October 17

Hank Williams’ “I’m So Lonesome I Could Cry”

Tunes like “I’m So Lonesome I Could Cry” bring back a lot of memories. There is this certain song that just speaks to us. When we dance or work out, we listen to upbeat music to boost our energy. To focus better, listening to classical music makes us accomplish tasks. And if we listen to sentimental tunes, we feel sad.

“I’m So Lonesome I Could Cry” written and recorded by American country music singer-songwriter Hank Williams in 1949 was originally meant to be spoken rather than sung, as he had done on several of his previous recordings.
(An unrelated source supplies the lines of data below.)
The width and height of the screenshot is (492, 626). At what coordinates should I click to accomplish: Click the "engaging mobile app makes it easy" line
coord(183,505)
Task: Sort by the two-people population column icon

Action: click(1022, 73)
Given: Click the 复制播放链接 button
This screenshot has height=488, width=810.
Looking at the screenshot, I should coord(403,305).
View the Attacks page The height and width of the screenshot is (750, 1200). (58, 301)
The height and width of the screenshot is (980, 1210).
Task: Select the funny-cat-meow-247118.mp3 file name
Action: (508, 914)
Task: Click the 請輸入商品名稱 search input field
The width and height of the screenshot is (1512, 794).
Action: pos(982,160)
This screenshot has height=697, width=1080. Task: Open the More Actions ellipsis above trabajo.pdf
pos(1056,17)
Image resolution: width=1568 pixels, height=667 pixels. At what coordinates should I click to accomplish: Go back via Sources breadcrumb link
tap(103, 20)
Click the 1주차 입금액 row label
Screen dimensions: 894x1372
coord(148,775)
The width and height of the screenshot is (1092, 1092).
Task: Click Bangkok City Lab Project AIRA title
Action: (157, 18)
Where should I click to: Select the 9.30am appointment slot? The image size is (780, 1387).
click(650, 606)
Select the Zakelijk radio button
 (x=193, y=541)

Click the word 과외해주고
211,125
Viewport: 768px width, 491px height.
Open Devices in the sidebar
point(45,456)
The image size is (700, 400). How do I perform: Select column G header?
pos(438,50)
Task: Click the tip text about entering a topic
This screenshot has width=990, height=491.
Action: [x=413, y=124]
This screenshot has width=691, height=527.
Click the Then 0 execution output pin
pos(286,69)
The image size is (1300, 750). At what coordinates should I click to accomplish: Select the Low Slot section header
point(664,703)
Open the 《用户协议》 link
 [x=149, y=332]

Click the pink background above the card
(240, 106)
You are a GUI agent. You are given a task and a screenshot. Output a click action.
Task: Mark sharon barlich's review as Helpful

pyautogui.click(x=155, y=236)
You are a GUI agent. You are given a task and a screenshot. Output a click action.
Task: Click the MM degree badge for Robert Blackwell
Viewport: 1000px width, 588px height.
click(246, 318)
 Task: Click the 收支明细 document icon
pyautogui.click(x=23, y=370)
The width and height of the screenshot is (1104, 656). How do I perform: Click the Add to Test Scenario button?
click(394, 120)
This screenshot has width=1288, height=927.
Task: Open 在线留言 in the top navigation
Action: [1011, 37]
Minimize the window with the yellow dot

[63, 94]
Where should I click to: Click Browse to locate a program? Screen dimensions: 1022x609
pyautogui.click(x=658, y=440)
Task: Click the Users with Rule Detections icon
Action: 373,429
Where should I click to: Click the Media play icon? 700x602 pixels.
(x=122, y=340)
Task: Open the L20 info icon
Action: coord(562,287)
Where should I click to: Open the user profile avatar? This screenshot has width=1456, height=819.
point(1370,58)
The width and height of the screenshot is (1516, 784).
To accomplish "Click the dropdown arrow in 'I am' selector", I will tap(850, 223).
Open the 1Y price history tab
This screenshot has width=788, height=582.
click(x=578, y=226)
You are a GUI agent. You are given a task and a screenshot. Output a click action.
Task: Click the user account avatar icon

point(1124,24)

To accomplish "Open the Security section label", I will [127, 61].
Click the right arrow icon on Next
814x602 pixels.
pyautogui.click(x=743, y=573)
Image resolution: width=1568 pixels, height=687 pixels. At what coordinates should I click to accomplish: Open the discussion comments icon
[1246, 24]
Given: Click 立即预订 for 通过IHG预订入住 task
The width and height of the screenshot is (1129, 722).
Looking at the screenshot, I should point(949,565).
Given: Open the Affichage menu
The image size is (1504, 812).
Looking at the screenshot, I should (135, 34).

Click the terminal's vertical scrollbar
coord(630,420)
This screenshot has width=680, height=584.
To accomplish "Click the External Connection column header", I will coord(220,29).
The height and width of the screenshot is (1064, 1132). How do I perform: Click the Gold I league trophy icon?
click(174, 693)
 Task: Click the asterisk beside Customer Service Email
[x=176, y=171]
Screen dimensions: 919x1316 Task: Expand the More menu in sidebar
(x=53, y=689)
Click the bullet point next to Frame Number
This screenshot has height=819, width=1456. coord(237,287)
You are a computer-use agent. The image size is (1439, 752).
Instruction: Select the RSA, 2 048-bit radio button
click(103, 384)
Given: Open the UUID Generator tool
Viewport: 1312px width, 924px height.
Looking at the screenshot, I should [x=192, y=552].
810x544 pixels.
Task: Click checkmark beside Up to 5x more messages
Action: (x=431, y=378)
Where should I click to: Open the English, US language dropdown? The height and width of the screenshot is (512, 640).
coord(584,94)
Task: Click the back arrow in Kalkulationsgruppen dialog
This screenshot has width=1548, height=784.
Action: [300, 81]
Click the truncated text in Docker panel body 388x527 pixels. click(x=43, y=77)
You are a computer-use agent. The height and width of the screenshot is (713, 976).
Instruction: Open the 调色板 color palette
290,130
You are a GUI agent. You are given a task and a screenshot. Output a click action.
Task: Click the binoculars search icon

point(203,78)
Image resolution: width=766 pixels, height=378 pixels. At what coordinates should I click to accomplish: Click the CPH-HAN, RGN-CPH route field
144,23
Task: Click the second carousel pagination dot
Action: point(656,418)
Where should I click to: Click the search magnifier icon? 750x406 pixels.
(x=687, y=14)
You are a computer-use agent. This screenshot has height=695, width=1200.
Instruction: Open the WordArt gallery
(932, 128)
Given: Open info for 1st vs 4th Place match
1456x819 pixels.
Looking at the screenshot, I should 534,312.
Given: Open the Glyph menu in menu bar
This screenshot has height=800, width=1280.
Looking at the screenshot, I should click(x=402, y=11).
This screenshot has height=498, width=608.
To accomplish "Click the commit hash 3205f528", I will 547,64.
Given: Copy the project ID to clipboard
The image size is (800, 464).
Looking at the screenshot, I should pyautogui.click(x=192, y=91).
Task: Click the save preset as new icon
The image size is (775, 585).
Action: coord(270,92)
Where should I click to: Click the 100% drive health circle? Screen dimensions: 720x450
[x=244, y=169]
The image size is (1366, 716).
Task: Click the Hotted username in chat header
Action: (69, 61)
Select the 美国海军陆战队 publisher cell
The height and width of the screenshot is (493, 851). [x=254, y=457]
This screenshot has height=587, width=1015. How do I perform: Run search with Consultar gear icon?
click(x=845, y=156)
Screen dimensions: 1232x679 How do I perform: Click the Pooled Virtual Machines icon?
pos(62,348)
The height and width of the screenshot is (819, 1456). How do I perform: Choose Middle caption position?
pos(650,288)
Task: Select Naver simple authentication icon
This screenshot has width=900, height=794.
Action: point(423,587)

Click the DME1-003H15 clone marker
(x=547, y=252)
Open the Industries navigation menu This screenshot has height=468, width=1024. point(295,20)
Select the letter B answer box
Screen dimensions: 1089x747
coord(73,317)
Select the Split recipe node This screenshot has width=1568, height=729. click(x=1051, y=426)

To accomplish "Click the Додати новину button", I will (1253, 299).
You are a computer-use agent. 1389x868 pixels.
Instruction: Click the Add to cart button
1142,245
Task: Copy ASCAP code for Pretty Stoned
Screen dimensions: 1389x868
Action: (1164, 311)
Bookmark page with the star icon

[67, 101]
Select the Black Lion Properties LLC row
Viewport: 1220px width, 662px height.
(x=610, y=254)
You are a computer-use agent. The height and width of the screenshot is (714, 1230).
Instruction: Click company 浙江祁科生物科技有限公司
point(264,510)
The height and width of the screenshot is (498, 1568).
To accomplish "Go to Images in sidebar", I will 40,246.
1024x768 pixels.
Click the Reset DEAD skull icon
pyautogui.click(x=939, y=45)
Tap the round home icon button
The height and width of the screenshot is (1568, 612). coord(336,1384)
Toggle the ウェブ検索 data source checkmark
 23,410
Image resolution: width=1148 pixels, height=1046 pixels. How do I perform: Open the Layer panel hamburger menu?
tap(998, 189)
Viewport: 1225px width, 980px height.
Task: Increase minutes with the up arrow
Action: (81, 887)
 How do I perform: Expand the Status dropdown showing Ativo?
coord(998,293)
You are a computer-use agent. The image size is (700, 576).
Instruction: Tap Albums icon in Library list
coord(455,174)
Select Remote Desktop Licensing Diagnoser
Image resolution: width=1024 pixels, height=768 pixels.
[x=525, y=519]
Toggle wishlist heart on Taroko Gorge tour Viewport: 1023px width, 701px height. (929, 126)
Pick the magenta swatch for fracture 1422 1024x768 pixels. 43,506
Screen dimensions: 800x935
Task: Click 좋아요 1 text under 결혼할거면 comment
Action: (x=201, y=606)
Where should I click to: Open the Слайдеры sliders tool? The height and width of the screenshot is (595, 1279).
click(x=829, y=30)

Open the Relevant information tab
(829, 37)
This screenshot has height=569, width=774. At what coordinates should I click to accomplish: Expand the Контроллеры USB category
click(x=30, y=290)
The song about loneliness was largely inspired by his troubled relationship with wife Audrey Sheppard.

The Video and the Lyrics

Hear that lonesome whippoorwill
He sounds too blue to fly
The midnight train is whining low
I’m so lonesome I could cry

I’ve never seen a night so long
When time goes crawling by
The moon just went behind the clouds
To hide its face and cry

Did you ever see a robin weep
When leaves begin to die?
Like me, he’s lost the will to live
I’m so lonesome I could cry

The silence of a falling star
Lights up a purple sky
And as I wonder where you are
I’m so lonesome I could cry

Hank Williams' "I'm So Lonesome I Could Cry" 1
The face that gave feelings to “I’m So Lonesome I Could Cry”

Technically, the song is made by a genius—simple yet heart-warming. Accompany it with the guitar and drums plus Hank Williams’ voice, it is perfect. That is why the song has been covered by a wide range of musicians. Elvis Presley, for example, during his Aloha from Hawaii TV-special introduced the track by saying, “I’d like to sing a song that’s…probably the saddest”.

Songwriting geniuses Kasey Chambers, Vince Hill and Bob Dylan have their own take on it.

          “It’s totally heartbreaking but you don’t want to stop listening to it. Oh God, it just makes

          you want to crawl into a hole. It has that combination of making you feel good and bad at

          the same time, which is what all great country music does.”


         “Read the words of that song. That’s as beautiful as you’ll ever want to hear the English

          language put out.”


           “Even at a young age, I identified with him. I didn’t have to experience anything that Hank

          did to know what he was singing about. I’d never heard a robin weep, but could imagine it

          and it made me sad.”

Listen with the heart that is how music works.